Work to be completed: Within the data below, copy each line where the string "plus" is found.

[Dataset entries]
▼

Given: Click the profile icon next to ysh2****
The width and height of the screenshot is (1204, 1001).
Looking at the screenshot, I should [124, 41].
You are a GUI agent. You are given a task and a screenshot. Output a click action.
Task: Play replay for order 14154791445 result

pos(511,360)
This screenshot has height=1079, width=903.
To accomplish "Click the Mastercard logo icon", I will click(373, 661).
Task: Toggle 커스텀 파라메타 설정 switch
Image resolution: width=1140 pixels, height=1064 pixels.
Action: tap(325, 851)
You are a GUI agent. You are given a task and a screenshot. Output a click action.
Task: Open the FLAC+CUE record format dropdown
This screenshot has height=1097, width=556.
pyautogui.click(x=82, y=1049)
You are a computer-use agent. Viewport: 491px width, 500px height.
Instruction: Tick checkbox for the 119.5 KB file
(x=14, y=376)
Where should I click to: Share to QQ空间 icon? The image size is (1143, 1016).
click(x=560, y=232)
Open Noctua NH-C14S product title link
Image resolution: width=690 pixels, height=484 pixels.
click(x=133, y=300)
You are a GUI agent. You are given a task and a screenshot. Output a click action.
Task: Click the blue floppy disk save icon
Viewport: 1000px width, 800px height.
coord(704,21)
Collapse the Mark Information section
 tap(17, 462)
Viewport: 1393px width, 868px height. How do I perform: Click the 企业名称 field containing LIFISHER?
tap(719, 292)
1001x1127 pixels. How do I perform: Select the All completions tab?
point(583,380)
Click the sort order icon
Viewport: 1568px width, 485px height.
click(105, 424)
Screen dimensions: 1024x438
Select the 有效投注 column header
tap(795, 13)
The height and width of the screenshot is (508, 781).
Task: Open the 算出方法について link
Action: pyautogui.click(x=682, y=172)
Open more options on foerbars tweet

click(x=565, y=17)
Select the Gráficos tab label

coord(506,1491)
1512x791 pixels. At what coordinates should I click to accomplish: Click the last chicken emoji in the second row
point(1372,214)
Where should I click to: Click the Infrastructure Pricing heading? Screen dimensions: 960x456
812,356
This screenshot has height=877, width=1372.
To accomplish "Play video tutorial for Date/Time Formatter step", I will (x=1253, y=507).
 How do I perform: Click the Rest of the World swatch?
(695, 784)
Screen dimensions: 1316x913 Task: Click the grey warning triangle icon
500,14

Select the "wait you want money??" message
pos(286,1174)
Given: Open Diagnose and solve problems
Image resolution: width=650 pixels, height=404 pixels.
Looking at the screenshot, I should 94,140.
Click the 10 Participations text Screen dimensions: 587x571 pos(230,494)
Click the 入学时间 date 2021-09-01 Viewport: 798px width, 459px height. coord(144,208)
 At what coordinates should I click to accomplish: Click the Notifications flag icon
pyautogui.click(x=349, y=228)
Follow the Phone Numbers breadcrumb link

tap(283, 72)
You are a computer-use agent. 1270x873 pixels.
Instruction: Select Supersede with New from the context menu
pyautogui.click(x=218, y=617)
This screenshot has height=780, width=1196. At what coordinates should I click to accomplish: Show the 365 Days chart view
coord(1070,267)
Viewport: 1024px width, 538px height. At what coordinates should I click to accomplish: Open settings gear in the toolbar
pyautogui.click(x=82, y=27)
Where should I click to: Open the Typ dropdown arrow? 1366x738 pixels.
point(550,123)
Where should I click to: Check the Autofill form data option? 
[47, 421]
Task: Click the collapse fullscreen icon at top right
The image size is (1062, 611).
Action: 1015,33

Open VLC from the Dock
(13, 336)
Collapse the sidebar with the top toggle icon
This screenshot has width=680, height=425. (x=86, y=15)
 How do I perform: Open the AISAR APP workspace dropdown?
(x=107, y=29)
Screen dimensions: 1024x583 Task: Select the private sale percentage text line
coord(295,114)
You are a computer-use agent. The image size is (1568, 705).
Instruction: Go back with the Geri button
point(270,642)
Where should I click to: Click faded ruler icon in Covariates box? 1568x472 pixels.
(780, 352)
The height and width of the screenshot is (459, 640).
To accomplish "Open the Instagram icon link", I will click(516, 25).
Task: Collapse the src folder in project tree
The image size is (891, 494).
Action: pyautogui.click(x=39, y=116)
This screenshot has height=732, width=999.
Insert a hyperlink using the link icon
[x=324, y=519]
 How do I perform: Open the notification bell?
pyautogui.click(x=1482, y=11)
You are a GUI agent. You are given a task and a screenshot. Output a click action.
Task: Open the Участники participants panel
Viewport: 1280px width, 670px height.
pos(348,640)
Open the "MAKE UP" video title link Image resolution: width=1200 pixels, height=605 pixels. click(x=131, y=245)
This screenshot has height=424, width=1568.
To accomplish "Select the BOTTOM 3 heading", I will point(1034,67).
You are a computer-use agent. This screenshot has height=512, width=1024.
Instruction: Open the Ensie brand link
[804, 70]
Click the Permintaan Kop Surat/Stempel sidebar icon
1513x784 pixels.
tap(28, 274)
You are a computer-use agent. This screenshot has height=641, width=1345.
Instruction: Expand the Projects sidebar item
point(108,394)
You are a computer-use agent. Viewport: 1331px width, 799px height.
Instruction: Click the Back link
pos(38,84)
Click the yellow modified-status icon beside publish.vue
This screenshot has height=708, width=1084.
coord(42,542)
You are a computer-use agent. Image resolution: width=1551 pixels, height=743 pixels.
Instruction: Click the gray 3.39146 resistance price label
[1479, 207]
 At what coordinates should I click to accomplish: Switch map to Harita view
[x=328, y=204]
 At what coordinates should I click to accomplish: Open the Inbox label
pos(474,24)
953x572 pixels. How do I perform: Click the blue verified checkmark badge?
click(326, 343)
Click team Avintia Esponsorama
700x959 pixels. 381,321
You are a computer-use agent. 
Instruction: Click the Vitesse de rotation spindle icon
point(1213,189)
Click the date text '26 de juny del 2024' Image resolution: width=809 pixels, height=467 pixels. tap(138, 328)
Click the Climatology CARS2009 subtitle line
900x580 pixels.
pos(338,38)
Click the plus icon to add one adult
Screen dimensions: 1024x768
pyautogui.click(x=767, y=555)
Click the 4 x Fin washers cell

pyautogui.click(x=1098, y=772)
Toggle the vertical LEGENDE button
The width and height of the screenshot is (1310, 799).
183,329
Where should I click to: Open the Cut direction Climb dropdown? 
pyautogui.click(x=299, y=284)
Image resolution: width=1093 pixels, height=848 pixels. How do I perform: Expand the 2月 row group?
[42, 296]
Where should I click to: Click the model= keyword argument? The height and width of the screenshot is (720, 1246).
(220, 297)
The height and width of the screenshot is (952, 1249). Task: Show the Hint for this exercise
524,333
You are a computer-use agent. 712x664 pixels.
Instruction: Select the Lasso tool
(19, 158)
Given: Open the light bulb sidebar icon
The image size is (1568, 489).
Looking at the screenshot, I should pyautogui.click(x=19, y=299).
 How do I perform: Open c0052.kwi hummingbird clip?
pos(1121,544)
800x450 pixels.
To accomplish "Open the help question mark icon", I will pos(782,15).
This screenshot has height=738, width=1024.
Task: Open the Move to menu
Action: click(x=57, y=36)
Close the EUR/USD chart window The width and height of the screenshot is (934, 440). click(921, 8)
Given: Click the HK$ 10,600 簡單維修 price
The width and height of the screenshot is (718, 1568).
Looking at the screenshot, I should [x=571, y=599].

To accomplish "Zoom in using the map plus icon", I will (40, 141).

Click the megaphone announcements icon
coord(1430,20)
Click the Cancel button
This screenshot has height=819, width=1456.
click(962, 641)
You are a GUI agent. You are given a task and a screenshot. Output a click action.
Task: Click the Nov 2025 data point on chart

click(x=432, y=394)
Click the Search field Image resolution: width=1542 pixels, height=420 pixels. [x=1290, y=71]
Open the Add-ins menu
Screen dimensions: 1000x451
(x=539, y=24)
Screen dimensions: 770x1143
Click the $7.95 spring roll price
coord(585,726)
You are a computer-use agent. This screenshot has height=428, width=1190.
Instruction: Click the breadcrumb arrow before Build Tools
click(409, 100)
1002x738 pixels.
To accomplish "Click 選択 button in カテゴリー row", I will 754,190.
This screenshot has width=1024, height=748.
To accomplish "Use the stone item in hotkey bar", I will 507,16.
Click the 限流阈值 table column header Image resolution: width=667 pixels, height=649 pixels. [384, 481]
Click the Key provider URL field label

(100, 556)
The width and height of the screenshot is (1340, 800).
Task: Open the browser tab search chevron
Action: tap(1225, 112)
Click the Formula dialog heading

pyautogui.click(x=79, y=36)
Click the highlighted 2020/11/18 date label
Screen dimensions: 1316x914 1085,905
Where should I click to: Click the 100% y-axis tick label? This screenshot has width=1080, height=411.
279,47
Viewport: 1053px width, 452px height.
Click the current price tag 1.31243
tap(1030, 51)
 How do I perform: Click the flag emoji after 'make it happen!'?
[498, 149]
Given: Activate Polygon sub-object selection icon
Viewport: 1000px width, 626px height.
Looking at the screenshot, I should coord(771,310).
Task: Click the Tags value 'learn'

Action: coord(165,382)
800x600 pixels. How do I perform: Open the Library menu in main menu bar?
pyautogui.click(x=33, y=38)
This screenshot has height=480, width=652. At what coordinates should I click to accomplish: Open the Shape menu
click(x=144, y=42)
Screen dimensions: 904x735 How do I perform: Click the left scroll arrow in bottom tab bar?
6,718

▲

Written answer:
Click the plus icon to add one adult
To accomplish "Zoom in using the map plus icon", I will (40, 141).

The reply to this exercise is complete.